After a day of meetings at Anthropologie HQ in Philadelphia I had arranged to stay with my great friend & often travel companion (see Nomad Japan, India and in upcoming book, Gypsy) head home designer Mitzie.
To fill the last of the day, I headed to the newly opened Barnes Foundation. A modern building, designed by Tod Williams and Billie Tsien Architects and purpose built on a 4.5 acre strip in a park to house the collection. Its interiors were designed to replicate the original display & feel of the Barnes House, originally settled in the outskirts of PA but now well & truly in the burbs of Philly.
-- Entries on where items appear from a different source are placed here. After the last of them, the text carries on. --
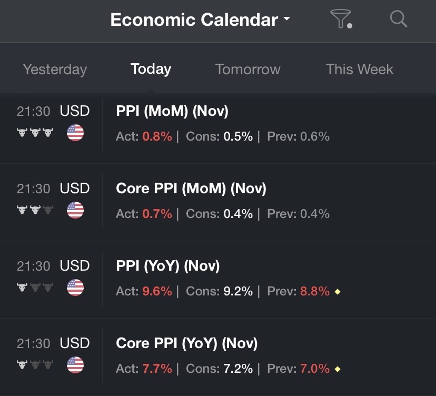The image size is (436, 396).
Task: Switch to the Yesterday tab
Action: [x=55, y=69]

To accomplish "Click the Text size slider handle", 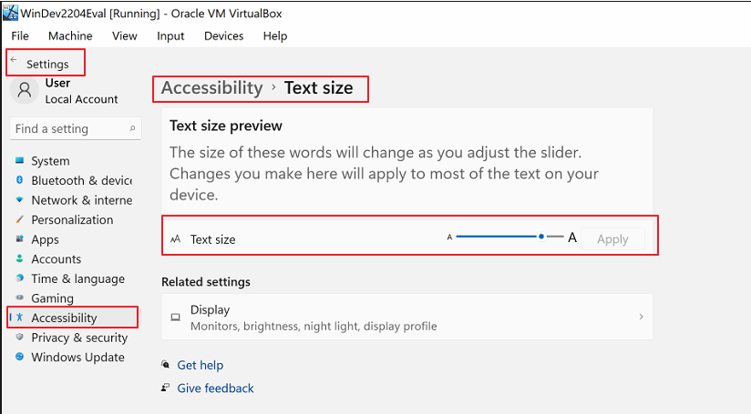I will coord(541,237).
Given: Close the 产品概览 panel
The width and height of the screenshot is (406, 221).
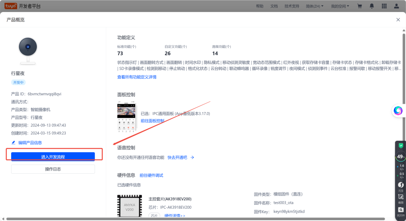Looking at the screenshot, I should 398,20.
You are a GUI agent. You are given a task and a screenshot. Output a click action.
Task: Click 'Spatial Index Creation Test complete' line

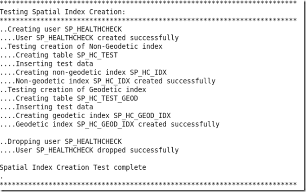[73, 167]
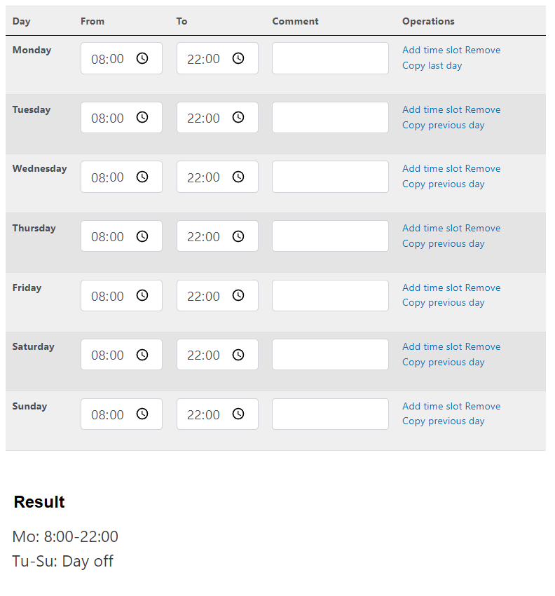
Task: Click clock icon in Saturday From field
Action: 142,355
Although it has opened with some controversy, the collection is impressive, and display Barnes’ ensembles (see definition in attached pic) with 60 Matisses, 44 Picassos and 69 Cezannes jostling for wall space. Amongst the paintings that wrap around the walls are impressive pieces of door hardware and furniture pieces are arranged against the walls with pottery and carved African pieces mixed in. The walls are lined with linen to replica the original property giving it a residential feel, as if someone is home. It’s beautiful. The display is unconventional & refreshing reflecting Barnes: a visionaire who detested art historians and welcomed students over intellectuals to view his collection. Barnes had a passion for education (not museums!) and wanted the underprivileged to have direct access to art without being influenced by curators. He is famous for sending rejection letter signed by his dog to famous writers & poets.
Although it does not quite reach the standards of Musee de la Chasse et de la Nature, it is up close & personal and if you are as big a fan of Matisse as I am, this is the place for you. Plus the Postman by Picasso just takes your breath away.